生神女就寝祭
出典: フリー百科事典『ウィキペディア(Wikipedia)』
生神女就寝祭のイコン。フェオファン・グレク作(1392年)。マリヤの身体が中央下に、ハリストス(キリスト)が中央に描かれる。ハリストスはマリヤの霊を抱いている。マリヤの霊が幼女を象るのは、その純潔を意味している。
生神女就寝祭(しょうしんじょしゅうしんさい)はイエス・キリストの母、生神女マリヤが亡くなったことを記念する東方正教会の祭日。十二大祭の一つ。毎年8月15日(ユリウス暦からグレゴリオ暦に換算する場場合8月28日)に祝う。就寝はギリシア語 koimesis の訳語。英語では Dormiton, ロシア語で Uspenie という。

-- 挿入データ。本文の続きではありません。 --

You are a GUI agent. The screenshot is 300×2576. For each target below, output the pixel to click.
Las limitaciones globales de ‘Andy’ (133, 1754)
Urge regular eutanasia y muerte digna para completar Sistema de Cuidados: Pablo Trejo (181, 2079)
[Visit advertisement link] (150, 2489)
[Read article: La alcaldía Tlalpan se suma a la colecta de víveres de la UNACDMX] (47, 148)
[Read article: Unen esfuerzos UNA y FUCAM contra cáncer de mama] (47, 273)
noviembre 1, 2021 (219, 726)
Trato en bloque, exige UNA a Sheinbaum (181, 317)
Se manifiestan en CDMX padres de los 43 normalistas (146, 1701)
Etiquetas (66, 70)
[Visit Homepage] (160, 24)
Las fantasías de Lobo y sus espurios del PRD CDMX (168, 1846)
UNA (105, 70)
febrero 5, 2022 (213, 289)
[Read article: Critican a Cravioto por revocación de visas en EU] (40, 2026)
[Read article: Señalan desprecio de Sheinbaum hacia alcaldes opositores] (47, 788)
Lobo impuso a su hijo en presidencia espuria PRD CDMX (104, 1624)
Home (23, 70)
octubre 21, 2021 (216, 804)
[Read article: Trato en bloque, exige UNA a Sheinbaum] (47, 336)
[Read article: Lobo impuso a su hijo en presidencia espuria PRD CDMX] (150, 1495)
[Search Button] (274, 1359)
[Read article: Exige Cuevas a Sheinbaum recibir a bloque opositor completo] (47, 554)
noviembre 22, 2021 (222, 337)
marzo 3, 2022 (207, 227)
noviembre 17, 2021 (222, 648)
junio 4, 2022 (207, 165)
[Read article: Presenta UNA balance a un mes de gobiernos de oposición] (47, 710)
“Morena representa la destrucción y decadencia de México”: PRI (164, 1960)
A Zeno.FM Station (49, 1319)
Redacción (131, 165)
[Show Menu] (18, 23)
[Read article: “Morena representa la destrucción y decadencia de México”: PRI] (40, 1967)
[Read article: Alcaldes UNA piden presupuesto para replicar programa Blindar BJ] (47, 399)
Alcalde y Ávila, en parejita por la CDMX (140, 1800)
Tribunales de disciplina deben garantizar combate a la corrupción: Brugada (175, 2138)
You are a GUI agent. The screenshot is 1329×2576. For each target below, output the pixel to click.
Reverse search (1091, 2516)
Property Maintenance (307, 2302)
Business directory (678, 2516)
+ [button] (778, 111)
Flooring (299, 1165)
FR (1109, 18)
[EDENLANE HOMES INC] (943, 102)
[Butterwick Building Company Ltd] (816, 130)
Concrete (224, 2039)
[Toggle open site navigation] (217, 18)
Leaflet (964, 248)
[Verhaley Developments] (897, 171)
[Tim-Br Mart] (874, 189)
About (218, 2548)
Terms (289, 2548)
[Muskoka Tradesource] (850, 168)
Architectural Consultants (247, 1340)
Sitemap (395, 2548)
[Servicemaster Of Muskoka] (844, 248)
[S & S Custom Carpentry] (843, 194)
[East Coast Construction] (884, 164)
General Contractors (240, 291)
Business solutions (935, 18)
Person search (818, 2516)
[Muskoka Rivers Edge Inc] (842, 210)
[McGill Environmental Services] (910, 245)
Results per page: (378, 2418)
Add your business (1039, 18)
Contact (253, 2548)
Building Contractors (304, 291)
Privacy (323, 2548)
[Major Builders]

ローマ・カトリック教会の聖母被昇天の大祝日(8月15日)に対応する。
聖書には対応する記述がなく、伝承に基盤を持つ。その伝承によれば、マリヤはその晩年をエルサレムで、天国に入ることを望みつつ平穏に暮らしていたが、ある日、己の死が数日後に迫ったことを悟り、望みがかなう日が近いことを知って喜び、家を片付け、持ち物を施して、死の訪れを待った。ただ、彼女が子とも友とも慕うイエスの直弟子たち、十二使徒が宣教の旅にいて会えないことが残念に思われた。ところがその日エルサレムにトマスを除くすべての使徒たちが戻ってきたのである。マリヤは喜び、悲しむ使徒たちを慰め、みなに別れを告げて平穏に眠りについた。三日後トマスが到着し、使徒たちとともに墓を訪れたところ、そこに葬られたはずのマリヤの身体はすでになく、天より現れたマリヤが、己が天の生命に遷されたことを告げた。使徒たちは歓喜し、マリヤを賛美した。
おそらくエルサレムで祝われるようになったのが始まりである。4世紀の文献には見えず、西方では最初1月に祝われたと文献に残る。6世紀初めから7世紀にかけて、8月15日に定着した。